* **Verilen Metin**:
---

KADİR DAYIOĞLU


BİR ŞİİR...

“Ne yolcuya güvenirdi ne hancıya. Beyninde bir kuruntu merkezi vardı. Her gördüğü yerliye iç, Her gördüğü yabancıya dış, Düşman diye bakardı.”


Siyaset sıkmaya başladı... Ayıp değil ya, sıkıldım vallahi... Şu günler bir geçse de rahatlasak... Sizleri, altmış yıl geriye götüreceğim. Biraz nostalji yapacağım.

***

Yıl, 1963-64… Lise son sınıftaydık... Şimdiki gençler gibi bizlerde “abilerin” kucağına yavaş yavaş oturmaya başlamıştık... Mantık okumuştuk ama “neden”, “niçin” gibi soruların farkında değildik. “ağabeylerimiz” dedi mi, mutlak doğruydu… “Nas”, hükmündeydi, adeta… 

***

Şimdikileri bilmem ama o yıllar, bizlere biçilen misyon; vatanı, “Allahsız komünistlerden” ve her kötülüğün anası “Siyonistler”den kurtarmak... 

***

Her köşe başında bir “komünist”, her taşın altında bir “siyonist”  arardık… Merhum Cevat Rifat Atilhan’ın kitaplarını sabahlara kadar okurdum… Yanarım o günlere ki, hem de nasıl? Bana, “Kaybolan yıllarımı geri verebilir misiniz?”

***

Bir yerde, bugün İsrail bayrağında bulunan, “Magen David” ya da “David Yıldızı” gördük mü, orasını mutlaka bir “siyonistle” ilişkilendirirdik… 

***

“Gördün mü, duydun mu, falan caminin duvarında, falan mescidin pencere demirlerinde, falan yerin tavanında Magen David var (mış)!” diyerek ya sahibi, ya yaptıranı ya da ustası hakkında soru işareti koyar, bunların muhtemelen Siyonist olduklarına karar verirdik… Tabi, “alçakların!” içimize nasıl nüfus ettikleri konusunda hayrete düşerdik… 

***

İstanbul’da, Aksaray’da bulunan Valide Caminin pencere demirlerinde, “magen david” var. Merak eden gitsin baksın… Uzağa gitmeye gerek yok. Seyit Burhanettin Mezarlığı’nda bulunan bazı mezar taşlarının üzerinde de görürsünüz, “David Yıldızı”nı… Tabii, taşı yok etmedilerse. Allah’tan, fotoğrafladım.

---

* **Çıkarılan Bilgiler**:

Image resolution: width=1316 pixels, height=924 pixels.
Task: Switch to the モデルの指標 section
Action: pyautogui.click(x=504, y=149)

---

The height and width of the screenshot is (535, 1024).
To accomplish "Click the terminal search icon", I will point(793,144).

---

* **Sorular**:
**A.** Verilen metne göre aşağıdaki soruları yanıtlayın:
(i) Yazar okuru kaç yıl geriye götüreceğini belirtiyor?
(ii) 1963-64 yıllarında yazar hangi sınıftaydı?
(iii) Pencere demirlerinde "magen david" bulunan cami hangisidir?
**B.** Gençlik yıllarındaki "siyonist" arayışını anlatan metni, son cümlesinden sonra aynı üslupla birkaç paragraf daha sürdürün.

* **Cevaplar**:
**A.**
(i) Altmış yıl.
(ii) Lise son sınıf.
(iii) İstanbul'da, Aksaray'da bulunan Valide Camii.

**B.**
***

Daha sonraları öğrendik ki, “Magen David” ya da “David Yıldızı” ya da “Muhrü Süleyman”  bereket sembolüymüş ve kültürümüzde ve başka kültürlerde yaygın olarak kullanılırmış… Yine daha sonraları öğrendik ki, - Kayseri dışındaki – ağabeylerimizin, abi bildiklerimizin, büyüklerimizin, sağcı geçinen “prof”ların bir çoğu ya masonmuş, ya dönmeymiş, ya da Almanya hesabına çalışırmış… Hatta, çoğunun akrabalık ilişkileri bile varmış… 

***

Bizim gibi, Boğazköprü’yü lise son sınıftan sonra geçen, Ankara’da ve İstanbul’da ki, araç yoğunluğunu “aval aval” seyreden bâkir “Anadolu çocukları”, bunları nereden bilsin ki?

***

Malum hikaye, Kırşehirli ilk defa İstanbul’a gitmiş… Moda sahilinde denizi seyrediyormuş… Adamın birine yaklaşmış; 

 

- “Hemşerim, burası neresi?” 

Yanıt da; 

- “Kadıköy!” olmuş… 

***

Adam biraz duraklamış, içini çekmiş, hafifçe; “Bizim oraya şehir, buraya köy diyenin, anasının gözlerinden öperim!” demiş…

***

Dönelim hikayemize; Demek ki, 1963-1964 dönemi... Dedim ya, Lise son sınıftaydık. Arif Nihat Hoca, Refet Körüklü, Yavuz Bülent Bakiler vs. vs. Kayseri’ye gelmişlerdi. Ticaret Odası’nda da bir etkinlik düzenlenmişti... Konuştular, şiir okudular ve gittiler... 

***

Belleğimde kalan sadece, o etkinliğe katılan birkaç arkadaşım... Mustafa Şerbetçioğlu, rahmetli Muzaffer Tok, rahmetli Ahmet Kaplan...  Bir de, döneminin Adalet Partisi ileri gelenlerinden birisi de toplantıdaydı. Mustafa Kemal’den söz açınca; 

 

- “Biz onu biliriz, anlatmanıza gerek yok!” türünden, fısıltı biçiminde söylediği sözler… Dedim ya, başka bir şey kalmadı, belleğimde...

***

Gelelim yazımın başında anons ettiğim şiire… Yaşadığımız hale...  Hali pür melalimize... İçerisinde bulunduğumuz “halet-i ruhiyeye”, uygun düştüğü inancıyla,  sizlerle paylaşmak istedim...

***

Ne için ve nerede yazıldığını bilemiyorum… Muhtemelen 1980 öncesine ait, olabilir; hiç önemli değil; gerisi detay... Arif Nihat merhum dörtlüğünde şöyle diyor: 

***

“Ne yolcuya güvenirdi ne hancıya.

Beyninde bir kuruntu merkezi vardı.

Her gördüğü yerliye iç,

Her gördüğü yabancıya dış,

Düşman diye bakardı.” 

***

Beğendiniz mi? 

Ağzına sağlık Hocam... 

Diline sağlık Hocam... 

Makamın Cennet olsun!..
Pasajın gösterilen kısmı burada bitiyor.